__Description of the task__: Transcribe everything from the line containing "Image resolution: width=602" down to the end of the records, leaving out the pictures.
== Segment start ==
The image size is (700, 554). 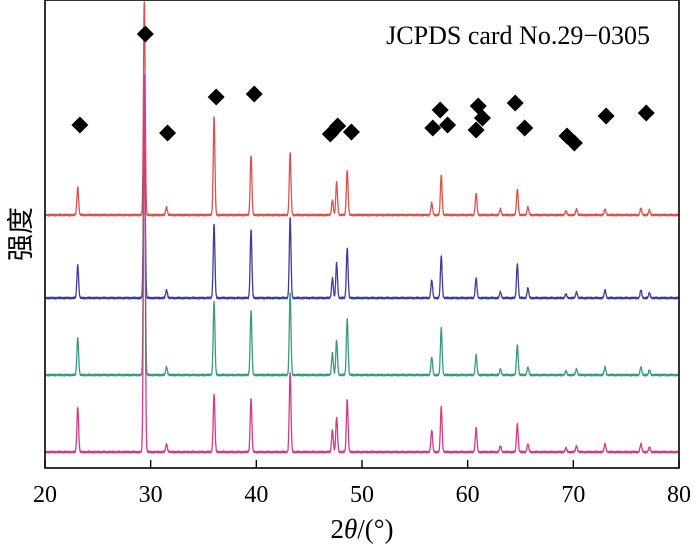 I want to click on x-tick-label: 20, so click(x=45, y=495).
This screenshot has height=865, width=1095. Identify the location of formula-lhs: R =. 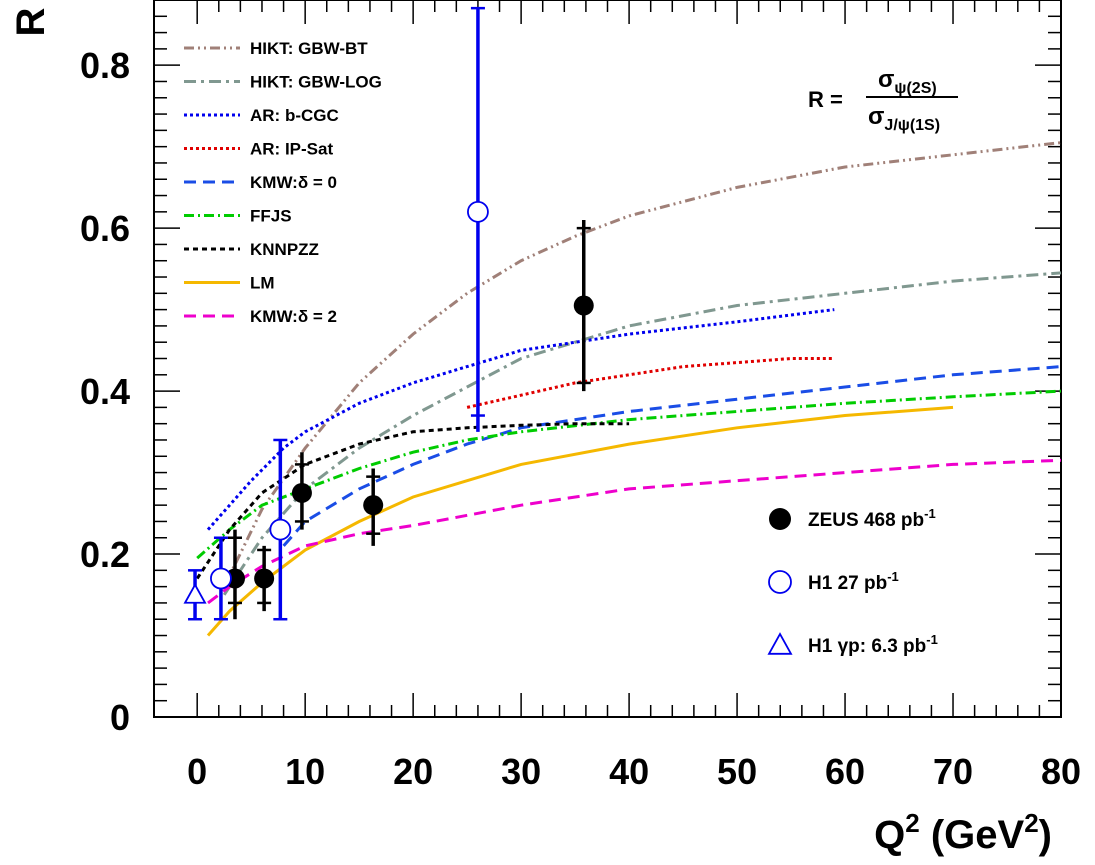
(826, 100).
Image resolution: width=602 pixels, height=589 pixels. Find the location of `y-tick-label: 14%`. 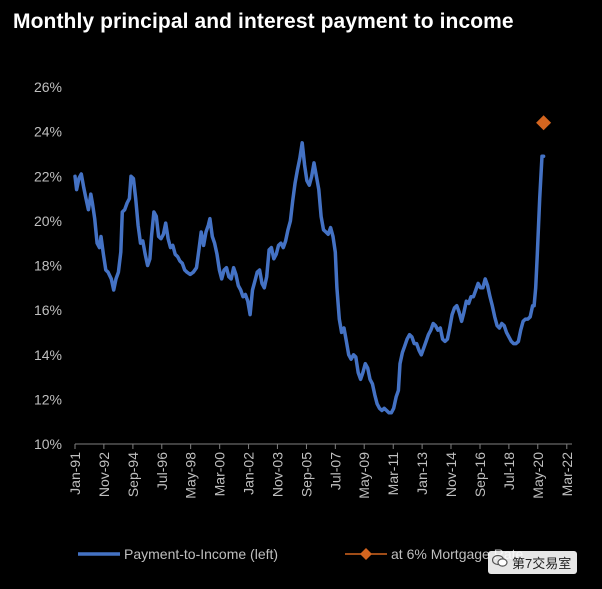

y-tick-label: 14% is located at coordinates (48, 355).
== Segment end ==
__Task response__:
Image resolution: width=602 pixels, height=589 pixels. Find the location of `y-tick-label: 14%`. 

y-tick-label: 14% is located at coordinates (48, 355).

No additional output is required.